• **Excerpted records**:
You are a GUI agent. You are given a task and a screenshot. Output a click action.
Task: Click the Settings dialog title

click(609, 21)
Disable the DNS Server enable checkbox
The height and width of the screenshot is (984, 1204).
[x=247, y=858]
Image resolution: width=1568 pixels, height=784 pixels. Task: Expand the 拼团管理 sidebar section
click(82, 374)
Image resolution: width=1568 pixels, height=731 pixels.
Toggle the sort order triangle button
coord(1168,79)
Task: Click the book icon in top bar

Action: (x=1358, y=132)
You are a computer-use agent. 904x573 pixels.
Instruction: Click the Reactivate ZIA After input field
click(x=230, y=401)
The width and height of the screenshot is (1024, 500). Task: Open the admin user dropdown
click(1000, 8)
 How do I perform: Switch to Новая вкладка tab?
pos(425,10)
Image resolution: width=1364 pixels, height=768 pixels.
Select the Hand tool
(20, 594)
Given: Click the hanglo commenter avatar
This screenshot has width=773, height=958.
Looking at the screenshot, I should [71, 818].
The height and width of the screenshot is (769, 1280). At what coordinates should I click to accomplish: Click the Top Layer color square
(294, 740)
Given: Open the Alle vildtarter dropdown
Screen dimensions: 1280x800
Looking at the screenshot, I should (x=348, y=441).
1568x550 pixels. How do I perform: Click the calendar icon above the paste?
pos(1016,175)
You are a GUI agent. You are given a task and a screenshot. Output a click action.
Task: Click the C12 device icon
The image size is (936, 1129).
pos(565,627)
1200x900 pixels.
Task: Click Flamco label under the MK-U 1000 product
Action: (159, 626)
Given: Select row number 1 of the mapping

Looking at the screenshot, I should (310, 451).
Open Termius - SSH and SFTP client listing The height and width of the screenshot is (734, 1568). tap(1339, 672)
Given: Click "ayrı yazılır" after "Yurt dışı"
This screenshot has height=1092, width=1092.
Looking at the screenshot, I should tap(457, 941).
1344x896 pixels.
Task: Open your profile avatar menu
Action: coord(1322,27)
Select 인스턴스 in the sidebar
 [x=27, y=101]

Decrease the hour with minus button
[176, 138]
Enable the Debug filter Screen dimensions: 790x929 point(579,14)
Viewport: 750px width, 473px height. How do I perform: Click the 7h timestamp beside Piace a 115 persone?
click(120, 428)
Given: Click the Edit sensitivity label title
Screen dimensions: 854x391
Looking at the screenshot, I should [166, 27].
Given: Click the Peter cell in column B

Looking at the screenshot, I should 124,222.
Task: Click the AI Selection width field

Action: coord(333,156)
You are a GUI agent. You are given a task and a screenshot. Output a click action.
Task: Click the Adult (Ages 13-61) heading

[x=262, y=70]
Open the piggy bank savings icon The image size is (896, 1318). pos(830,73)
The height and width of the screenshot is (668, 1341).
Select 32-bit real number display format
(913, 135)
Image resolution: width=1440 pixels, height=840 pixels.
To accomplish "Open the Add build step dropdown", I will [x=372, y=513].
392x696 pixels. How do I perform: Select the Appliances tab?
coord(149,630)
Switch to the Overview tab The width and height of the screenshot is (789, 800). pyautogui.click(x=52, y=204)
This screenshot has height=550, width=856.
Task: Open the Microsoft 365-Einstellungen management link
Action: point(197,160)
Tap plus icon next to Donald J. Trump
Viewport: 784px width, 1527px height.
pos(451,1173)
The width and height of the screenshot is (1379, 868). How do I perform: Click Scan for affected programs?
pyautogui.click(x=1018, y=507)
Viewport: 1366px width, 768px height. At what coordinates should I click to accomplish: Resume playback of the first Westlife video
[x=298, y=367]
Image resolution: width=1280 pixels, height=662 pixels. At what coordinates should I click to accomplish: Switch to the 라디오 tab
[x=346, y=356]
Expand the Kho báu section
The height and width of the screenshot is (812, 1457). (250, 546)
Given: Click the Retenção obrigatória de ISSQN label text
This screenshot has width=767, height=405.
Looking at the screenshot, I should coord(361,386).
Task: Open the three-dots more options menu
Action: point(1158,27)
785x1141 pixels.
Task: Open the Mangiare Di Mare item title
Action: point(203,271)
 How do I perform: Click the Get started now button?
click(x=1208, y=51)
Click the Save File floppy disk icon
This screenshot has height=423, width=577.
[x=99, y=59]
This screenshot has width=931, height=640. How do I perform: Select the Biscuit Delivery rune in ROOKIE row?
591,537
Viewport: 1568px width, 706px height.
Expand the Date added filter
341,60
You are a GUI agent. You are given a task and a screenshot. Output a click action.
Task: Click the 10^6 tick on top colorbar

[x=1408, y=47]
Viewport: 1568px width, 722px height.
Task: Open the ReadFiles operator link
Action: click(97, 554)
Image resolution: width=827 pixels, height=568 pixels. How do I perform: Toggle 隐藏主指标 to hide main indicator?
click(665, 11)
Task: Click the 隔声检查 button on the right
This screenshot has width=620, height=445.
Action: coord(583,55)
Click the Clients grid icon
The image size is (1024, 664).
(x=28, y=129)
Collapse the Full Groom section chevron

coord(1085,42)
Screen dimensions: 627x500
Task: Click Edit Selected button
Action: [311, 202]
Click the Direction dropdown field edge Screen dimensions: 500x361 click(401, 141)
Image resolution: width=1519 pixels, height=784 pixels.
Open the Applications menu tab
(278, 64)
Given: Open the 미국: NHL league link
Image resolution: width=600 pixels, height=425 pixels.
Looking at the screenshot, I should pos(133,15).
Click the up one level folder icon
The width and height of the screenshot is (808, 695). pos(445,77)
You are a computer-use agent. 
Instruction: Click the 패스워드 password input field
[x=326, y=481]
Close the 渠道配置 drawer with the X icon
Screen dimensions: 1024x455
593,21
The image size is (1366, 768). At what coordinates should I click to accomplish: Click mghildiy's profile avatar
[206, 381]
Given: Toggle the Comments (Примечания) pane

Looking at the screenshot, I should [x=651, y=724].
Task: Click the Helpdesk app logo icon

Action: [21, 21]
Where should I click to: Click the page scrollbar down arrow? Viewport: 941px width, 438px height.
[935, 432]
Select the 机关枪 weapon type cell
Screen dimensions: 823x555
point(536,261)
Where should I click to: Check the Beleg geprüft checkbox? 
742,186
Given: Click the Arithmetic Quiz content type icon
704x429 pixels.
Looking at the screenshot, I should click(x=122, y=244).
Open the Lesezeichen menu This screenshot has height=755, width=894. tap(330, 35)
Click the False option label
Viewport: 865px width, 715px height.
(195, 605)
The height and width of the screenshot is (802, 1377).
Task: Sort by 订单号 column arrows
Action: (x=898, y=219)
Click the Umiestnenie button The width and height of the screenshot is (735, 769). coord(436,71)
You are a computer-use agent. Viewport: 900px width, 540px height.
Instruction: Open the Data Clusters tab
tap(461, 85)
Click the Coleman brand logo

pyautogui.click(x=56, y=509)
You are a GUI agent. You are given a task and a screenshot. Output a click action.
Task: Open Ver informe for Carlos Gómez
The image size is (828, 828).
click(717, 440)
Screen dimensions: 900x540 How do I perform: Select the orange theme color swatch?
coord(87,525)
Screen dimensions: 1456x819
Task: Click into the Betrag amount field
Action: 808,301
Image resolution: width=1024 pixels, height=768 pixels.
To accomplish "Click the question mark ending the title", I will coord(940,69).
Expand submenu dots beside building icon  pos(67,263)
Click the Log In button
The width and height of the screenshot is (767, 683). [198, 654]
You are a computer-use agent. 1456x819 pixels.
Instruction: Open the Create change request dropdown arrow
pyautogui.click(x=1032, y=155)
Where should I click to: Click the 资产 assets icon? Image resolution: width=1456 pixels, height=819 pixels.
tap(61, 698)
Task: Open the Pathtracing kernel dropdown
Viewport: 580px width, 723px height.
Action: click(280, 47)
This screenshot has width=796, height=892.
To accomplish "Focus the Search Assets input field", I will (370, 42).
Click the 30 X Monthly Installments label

• **What you should do**: Render every line of all the entries above as a JSON list of strings, one string per line, with blank lines omitted.

• **Solved exercise**:
[
  "You are a GUI agent. You are given a task and a screenshot. Output a click action.",
  "Task: Click the Settings dialog title",
  "click(609, 21)",
  "Disable the DNS Server enable checkbox",
  "The height and width of the screenshot is (984, 1204).",
  "[x=247, y=858]",
  "Image resolution: width=1568 pixels, height=784 pixels. Task: Expand the 拼团管理 sidebar section",
  "click(82, 374)",
  "Image resolution: width=1568 pixels, height=731 pixels.",
  "Toggle the sort order triangle button",
  "coord(1168,79)",
  "Task: Click the book icon in top bar",
  "Action: (x=1358, y=132)",
  "You are a computer-use agent. 904x573 pixels.",
  "Instruction: Click the Reactivate ZIA After input field",
  "click(x=230, y=401)",
  "The width and height of the screenshot is (1024, 500). Task: Open the admin user dropdown",
  "click(1000, 8)",
  " How do I perform: Switch to Новая вкладка tab?",
  "pos(425,10)",
  "Image resolution: width=1364 pixels, height=768 pixels.",
  "Select the Hand tool",
  "(20, 594)",
  "Given: Click the hanglo commenter avatar",
  "This screenshot has width=773, height=958.",
  "Looking at the screenshot, I should [71, 818].",
  "The height and width of the screenshot is (769, 1280). At what coordinates should I click to accomplish: Click the Top Layer color square",
  "(294, 740)",
  "Given: Open the Alle vildtarter dropdown",
  "Screen dimensions: 1280x800",
  "Looking at the screenshot, I should (x=348, y=441).",
  "1568x550 pixels. How do I perform: Click the calendar icon above the paste?",
  "pos(1016,175)",
  "You are a GUI agent. You are given a task and a screenshot. Output a click action.",
  "Task: Click the C12 device icon",
  "The image size is (936, 1129).",
  "pos(565,627)",
  "1200x900 pixels.",
  "Task: Click Flamco label under the MK-U 1000 product",
  "Action: (159, 626)",
  "Given: Select row number 1 of the mapping",
  "Looking at the screenshot, I should (310, 451).",
  "Open Termius - SSH and SFTP client listing The height and width of the screenshot is (734, 1568). tap(1339, 672)",
  "Given: Click \"ayrı yazılır\" after \"Yurt dışı\"",
  "This screenshot has height=1092, width=1092.",
  "Looking at the screenshot, I should tap(457, 941).",
  "1344x896 pixels.",
  "Task: Open your profile avatar menu",
  "Action: coord(1322,27)",
  "Select 인스턴스 in the sidebar",
  " [x=27, y=101]",
  "Decrease the hour with minus button",
  "[176, 138]",
  "Enable the Debug filter Screen dimensions: 790x929 point(579,14)",
  "Viewport: 750px width, 473px height. How do I perform: Click the 7h timestamp beside Piace a 115 persone?",
  "click(120, 428)",
  "Given: Click the Edit sensitivity label title",
  "Screen dimensions: 854x391",
  "Looking at the screenshot, I should [166, 27].",
  "Given: Click the Peter cell in column B",
  "Looking at the screenshot, I should 124,222.",
  "Task: Click the AI Selection width field",
  "Action: coord(333,156)",
  "You are a GUI agent. You are given a task and a screenshot. Output a click action.",
  "Task: Click the Adult (Ages 13-61) heading",
  "[x=262, y=70]",
  "Open the piggy bank savings icon The image size is (896, 1318). pos(830,73)",
  "The height and width of the screenshot is (668, 1341).",
  "Select 32-bit real number display format",
  "(913, 135)",
  "Image resolution: width=1440 pixels, height=840 pixels.",
  "To accomplish \"Open the Add build step dropdown\", I will [x=372, y=513].",
  "392x696 pixels. How do I perform: Select the Appliances tab?",
  "coord(149,630)",
  "Switch to the Overview tab The width and height of the screenshot is (789, 800). pyautogui.click(x=52, y=204)",
  "This screenshot has height=550, width=856.",
  "Task: Open the Microsoft 365-Einstellungen management link",
  "Action: point(197,160)",
  "Tap plus icon next to Donald J. Trump",
  "Viewport: 784px width, 1527px height.",
  "pos(451,1173)",
  "The width and height of the screenshot is (1379, 868). How do I perform: Click Scan for affected programs?",
  "pyautogui.click(x=1018, y=507)",
  "Viewport: 1366px width, 768px height. At what coordinates should I click to accomplish: Resume playback of the first Westlife video",
  "[x=298, y=367]",
  "Image resolution: width=1280 pixels, height=662 pixels. At what coordinates should I click to accomplish: Switch to the 라디오 tab",
  "[x=346, y=356]",
  "Expand the Kho báu section",
  "The height and width of the screenshot is (812, 1457). (250, 546)",
  "Given: Click the Retenção obrigatória de ISSQN label text",
  "This screenshot has width=767, height=405.",
  "Looking at the screenshot, I should coord(361,386).",
  "Task: Open the three-dots more options menu",
  "Action: point(1158,27)",
  "785x1141 pixels.",
  "Task: Open the Mangiare Di Mare item title",
  "Action: point(203,271)",
  " How do I perform: Click the Get started now button?",
  "click(x=1208, y=51)",
  "Click the Save File floppy disk icon",
  "This screenshot has height=423, width=577.",
  "[x=99, y=59]",
  "This screenshot has width=931, height=640. How do I perform: Select the Biscuit Delivery rune in ROOKIE row?",
  "591,537",
  "Viewport: 1568px width, 706px height.",
  "Expand the Date added filter",
  "341,60",
  "You are a GUI agent. You are given a task and a screenshot. Output a click action.",
  "Task: Click the 10^6 tick on top colorbar",
  "[x=1408, y=47]",
  "Viewport: 1568px width, 722px height.",
  "Task: Open the ReadFiles operator link",
  "Action: click(97, 554)",
  "Image resolution: width=827 pixels, height=568 pixels. How do I perform: Toggle 隐藏主指标 to hide main indicator?",
  "click(665, 11)",
  "Task: Click the 隔声检查 button on the right",
  "This screenshot has width=620, height=445.",
  "Action: coord(583,55)",
  "Click the Clients grid icon",
  "The image size is (1024, 664).",
  "(x=28, y=129)",
  "Collapse the Full Groom section chevron",
  "coord(1085,42)",
  "Screen dimensions: 627x500",
  "Task: Click Edit Selected button",
  "Action: [311, 202]",
  "Click the Direction dropdown field edge Screen dimensions: 500x361 click(401, 141)",
  "Image resolution: width=1519 pixels, height=784 pixels.",
  "Open the Applications menu tab",
  "(278, 64)",
  "Given: Open the 미국: NHL league link",
  "Image resolution: width=600 pixels, height=425 pixels.",
  "Looking at the screenshot, I should pos(133,15).",
  "Click the up one level folder icon",
  "The width and height of the screenshot is (808, 695). pos(445,77)",
  "You are a computer-use agent. ",
  "Instruction: Click the 패스워드 password input field",
  "[x=326, y=481]",
  "Close the 渠道配置 drawer with the X icon",
  "Screen dimensions: 1024x455",
  "593,21",
  "The image size is (1366, 768). At what coordinates should I click to accomplish: Click mghildiy's profile avatar",
  "[206, 381]",
  "Given: Toggle the Comments (Примечания) pane",
  "Looking at the screenshot, I should [x=651, y=724].",
  "Task: Click the Helpdesk app logo icon",
  "Action: [21, 21]",
  "Where should I click to: Click the page scrollbar down arrow? Viewport: 941px width, 438px height.",
  "[935, 432]",
  "Select the 机关枪 weapon type cell",
  "Screen dimensions: 823x555",
  "point(536,261)",
  "Where should I click to: Check the Beleg geprüft checkbox? ",
  "742,186",
  "Given: Click the Arithmetic Quiz content type icon",
  "704x429 pixels.",
  "Looking at the screenshot, I should click(x=122, y=244).",
  "Open the Lesezeichen menu This screenshot has height=755, width=894. tap(330, 35)",
  "Click the False option label",
  "Viewport: 865px width, 715px height.",
  "(195, 605)",
  "The height and width of the screenshot is (802, 1377).",
  "Task: Sort by 订单号 column arrows",
  "Action: (x=898, y=219)",
  "Click the Umiestnenie button The width and height of the screenshot is (735, 769). coord(436,71)",
  "You are a computer-use agent. Viewport: 900px width, 540px height.",
  "Instruction: Open the Data Clusters tab",
  "tap(461, 85)",
  "Click the Coleman brand logo",
  "pyautogui.click(x=56, y=509)",
  "You are a GUI agent. You are given a task and a screenshot. Output a click action.",
  "Task: Open Ver informe for Carlos Gómez",
  "The image size is (828, 828).",
  "click(717, 440)",
  "Screen dimensions: 900x540 How do I perform: Select the orange theme color swatch?",
  "coord(87,525)",
  "Screen dimensions: 1456x819",
  "Task: Click into the Betrag amount field",
  "Action: 808,301",
  "Image resolution: width=1024 pixels, height=768 pixels.",
  "To accomplish \"Click the question mark ending the title\", I will coord(940,69).",
  "Expand submenu dots beside building icon  pos(67,263)",
  "Click the Log In button",
  "The width and height of the screenshot is (767, 683). [198, 654]",
  "You are a computer-use agent. 1456x819 pixels.",
  "Instruction: Open the Create change request dropdown arrow",
  "pyautogui.click(x=1032, y=155)",
  "Where should I click to: Click the 资产 assets icon? Image resolution: width=1456 pixels, height=819 pixels.",
  "tap(61, 698)",
  "Task: Open the Pathtracing kernel dropdown",
  "Viewport: 580px width, 723px height.",
  "Action: click(280, 47)",
  "This screenshot has width=796, height=892.",
  "To accomplish \"Focus the Search Assets input field\", I will (370, 42).",
  "Click the 30 X Monthly Installments label"
]